#### EXCERPT TO READ

A Spoke in the Spanners

A Spoke in the Spanners

Let's get this straight - a disc wheel is NOT the latest technology.  It is the first - a slice off the end of a log started it all, and lives on in the indoor velodrome.  Indoor, because riding one those in the great outdoors is asking for trouble.  Anything other than a direct head or tailwind, and you feel it in the wheel.


But, solid wheels are heavy, so the obvious thing to do is to remove mass from the disc.  Lots of holes, and you have the development of spokes.  Of course, a spoke is a separate piece of the wheel, and with spokes you get a wheel that is made of many pieces - the hub, a rim, and a whole pile of spokes.  Chariot wheels, cartwheels, car wheels, bike wheels.  yet, there are some differences, and it comes down to radial or cross.

The earliest spoke layout is radial.  Simply, a spoke lies along the line from hub centre to rim.  Cartwheels are radial, as are aero spokes.  As the wheel turns the spoke beneath the hub experiences a compressive force, bending slightly.  This flattens the section of the wheel around the contact point, while the rest of the wheel remains circular.  A radial spoke experiences the entire compressive force unassisted, so the greater the weight of the rider and bike is, the greater the degree of compression and flexion.  This can be reduced by increasing the spoke tension, as it effectively reduces the tension when under load, but the repeated flexion back and forth works to progressively fatigue the metal, with ultimate failure.  So, metal fatigue being what it is, if you can minimise the compressive flexion you can reduce fatigue and extend the life of the spoke.  To minimise flexion, you can either reduce spoke tension, combined downward force, shorten the spoke, or use a cross-over pattern.

########

(REQUESTS):
1. In the passage on bicycle spoke layouts, what is named as the earliest spoke layout?
2. Write the next paragraph of the passage on bicycle spoke layouts, picking up right after its final sentence.

#### DATA

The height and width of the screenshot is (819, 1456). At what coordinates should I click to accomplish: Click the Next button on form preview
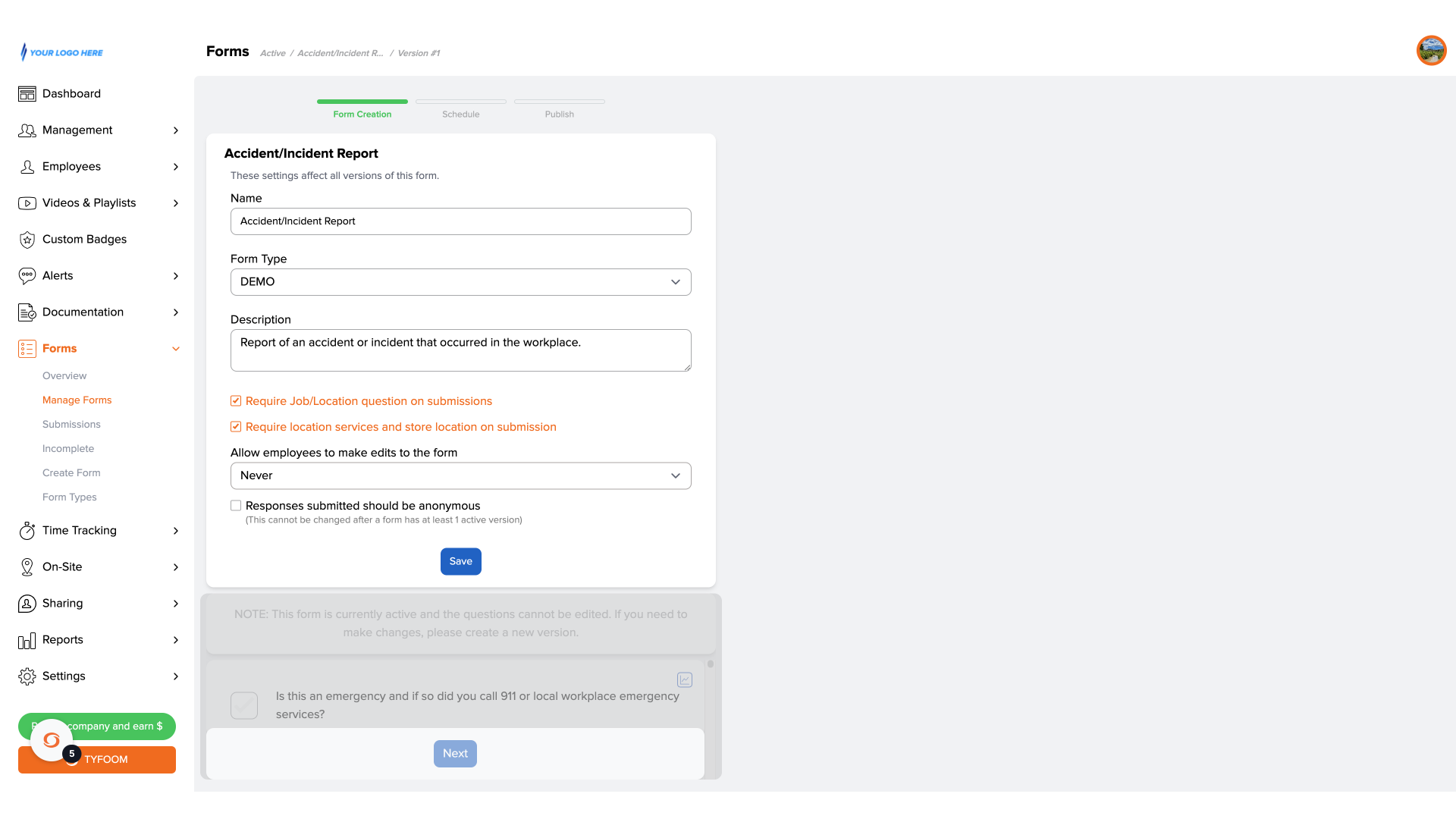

########

(ANSWERS TO THE PROBLEMS):
1. Radial

2.
Tension, Wheel Design and Truing

Cartwheels had all of the spokes lying along the same plane, that is, the hub ends were mounted around the centre of the hub.  Modern wheels, including some laced car wheels, have the hubs laced from two anchor circles, one at each end of the hub.  Looking at the wheel edge-on, the spokes, hub and rim form an isosceles triangle, utilising the inherent structural strength of a triangle.  This design helps maintain the circular shape of the rim, which typically does not have the strength to keep itself circular (or true).  The tension of the spokes, evenly spaced around the rim and alternating in hub-end anchor points, gives the rim its strength.  We can true a buckled wheel by systematically easing and increasing the tension in spokes to either release or pull the rim towards the relevant side of the hub centre line.  Similarly, a rim may be true centrally, but oval.  Again, we adjust spoke tension to reduce the ovality of the rim.

Easing spoke tension is not, then, a good strategy for reducing flexion.  But you cannot over-tension spokes, either.  Wind up anything beyond snapping point, and it will snap. Or other damage.  And this brings us to spoke number.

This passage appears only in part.